Last night I let the demons entice me into ordering chinese food at 8pm. But, I am proud to say that I did not even eat half of my order of singapore noodles (the last time I ordered that I ate the ENTIRE container), and had 1 egg roll (which is terrible, yes) and half of a small order of hot and sour soup. Yesterday was a rough day for everyone, and I honestly think it was just emotional eating. I wasn’t hungry. I was bored.
Yesterday morning on our way to a friends funeral, we stopped for breakfast at Dunkin Donuts. Hate that place, by the way. I got a turkey sausage and egg white flat bread (6 points, I believe), and that was it. I didn’t eat again until around 4 pm. I shared a small seafood pasta dish with my friend at Big Fish, had a wedge salad which I shared with Joey and my friend, and then also ordered a side of steamed broccoli to get my veggie in. I must say I was incredibly proud of myself! But by 8, the food bug was after us again. We were in bed by 6:30…literally drained by the day. But we weren’t tired. I wish we had just fallen asleep because I’ve woken up today feeling greasy, run down, so tired, and absolutely disgusting. I can feel the chinese food all the way down to my toes. I feel extra jiggly today, and just plain FOUL. I need to remember this the next time we decide we’re “hungry”.
Today is meatless monday, and I will be starting my day off with egg whites and some kind of vegetable. I usually go home with the little man I nanny once his two brothers are on the bus, but today I’m going to stay at their house. I have NO fruit or veggies at my place right now, which means Benny and I will be headed to the grocery store once his brothers are off the bus. For dinner I have a recipe from the Meatless Monday website, enchiladas. They should be delicious! I am going to try to cook them before class tonight, we’ll see how that goes.

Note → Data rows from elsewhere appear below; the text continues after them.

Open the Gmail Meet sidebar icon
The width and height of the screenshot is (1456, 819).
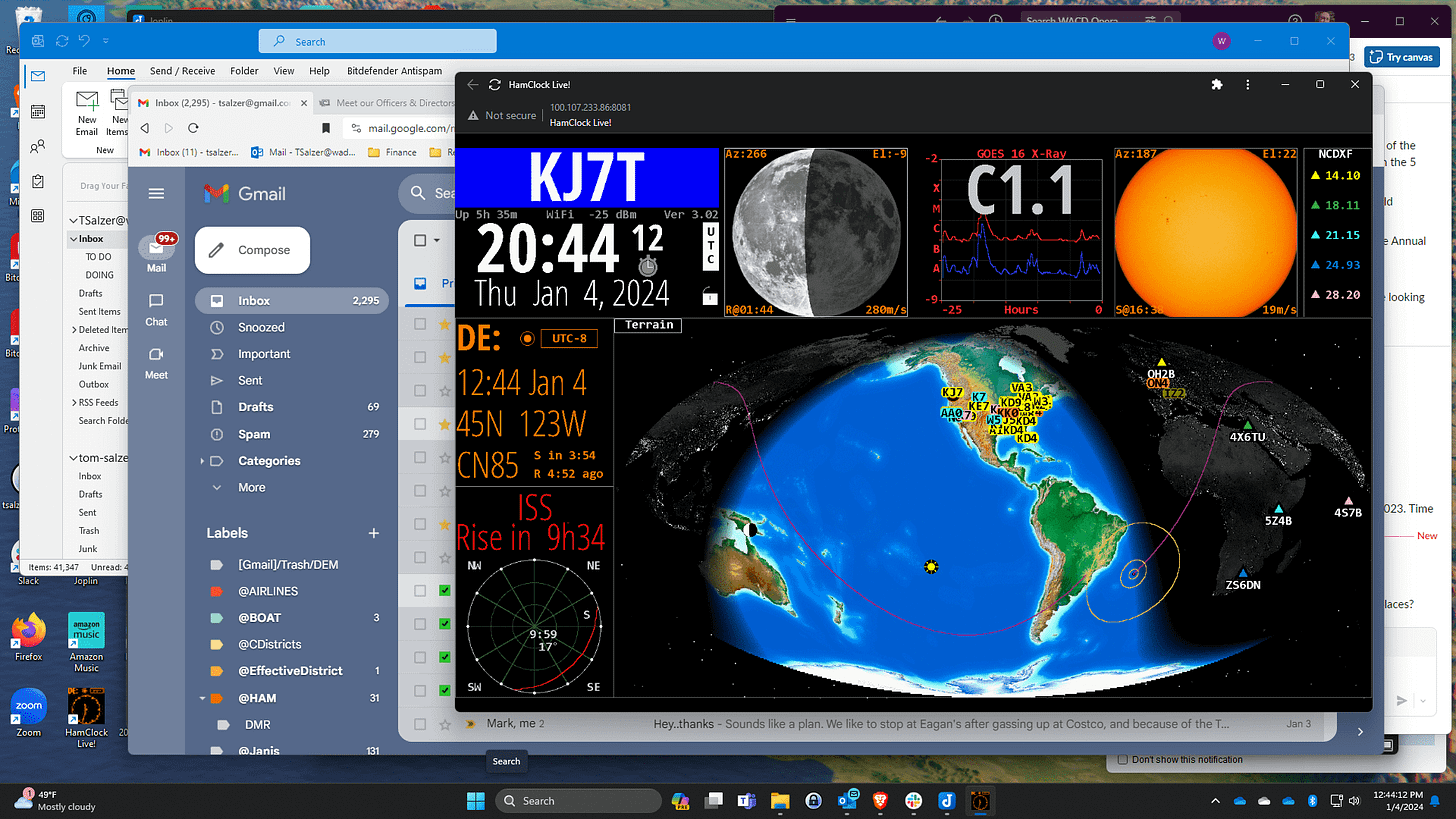(156, 360)
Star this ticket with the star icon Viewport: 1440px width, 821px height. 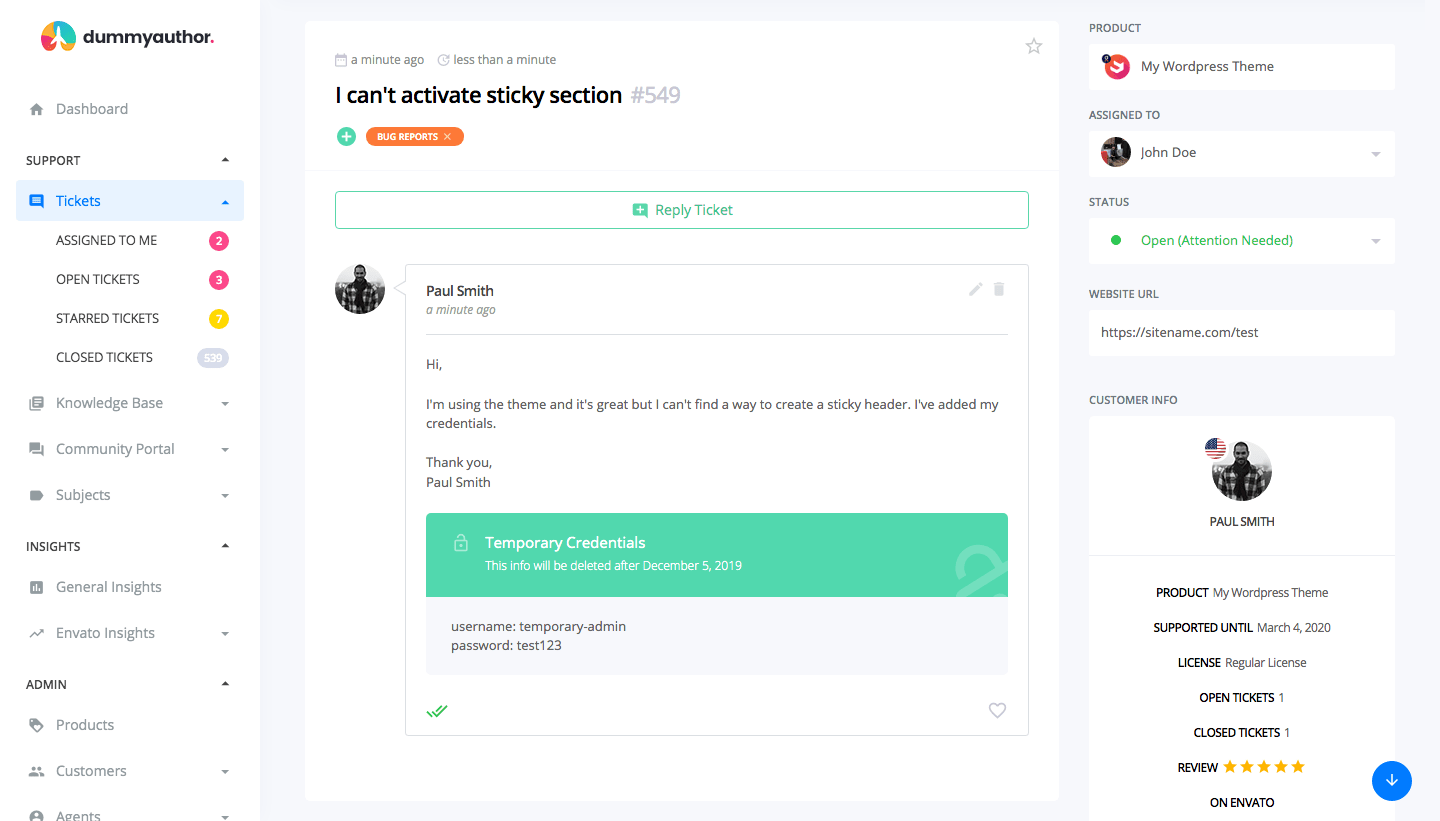[1034, 46]
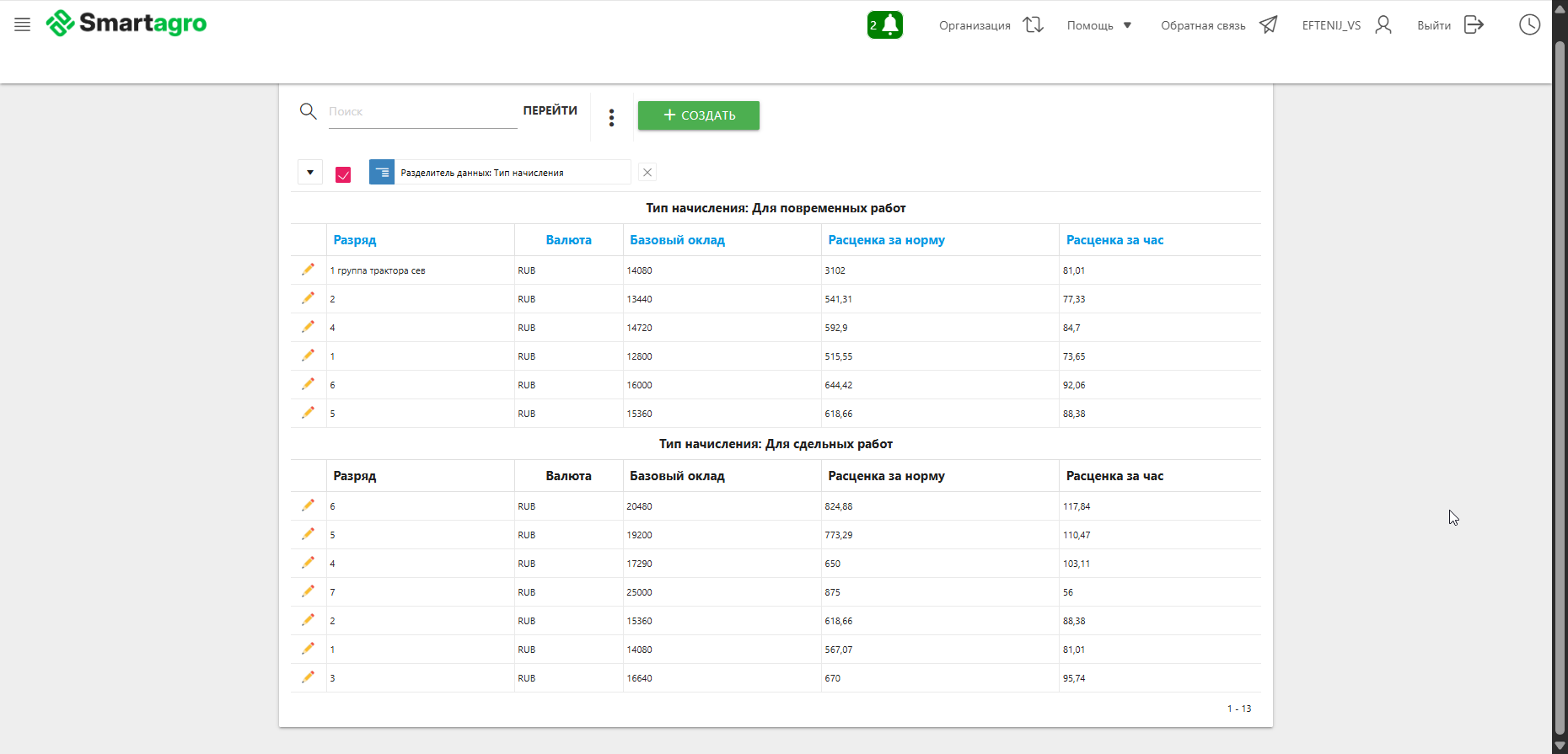Click the green СОЗДАТЬ button
1568x754 pixels.
698,115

I am in such a funk today, and I think a lot of it has to do with the chinese food. It’s crazy to think how food can do that to you.
I had to explain to our friend yesterday why we couldn’t get pizza. Sure, I’ve eaten my fair share of “bad foods” over the year, but fast food like McDonalds and Wendy’s, and pizza are just not something I’ve tried since Weight Watchers…at least not regularly. I did have McDonalds ONCE, and I think pizza around a month after I started WW (and I pointed every bite!), and I know that if I decided to have regular delivery pizza now, my stomach would fall out of my butt! Joey makes an AMAZINGLY healthy and delicious pizza himself, so why have a greasy and disgusting one delivered, just to make my stomach turn a few minutes after indulging? That is why we opted for Big Fish, because I knew there were healthy options and portion sizes there. I knew I was better off making a healthy decision there than if we had decided to go to a pizza joint.
I still make bad food decisions pretty often. More often than I should. But I make healthier ones 10x as much. I never would have added a side of broccoli for 2.29 before. I never would have shared a pasta dish in my life. And ordering a salad instead of the Pumpkin Lobster Bisque? No way. Not only did I order the salad, but I SHARED IT. (it certainly wasn’t the healthiest salad…it had garlic ranch and gorgonzola cheese, but it was shared!)
I’m hoping for a good loss this week, but I don’t know if I’ll see one. I indulged one too many times this weekend, and if a gain happens…it happens. I had fun, I know where I made mistakes, and I can change them by starting on the right track today.
That’s the great thing about WW..it’s never too late to start over.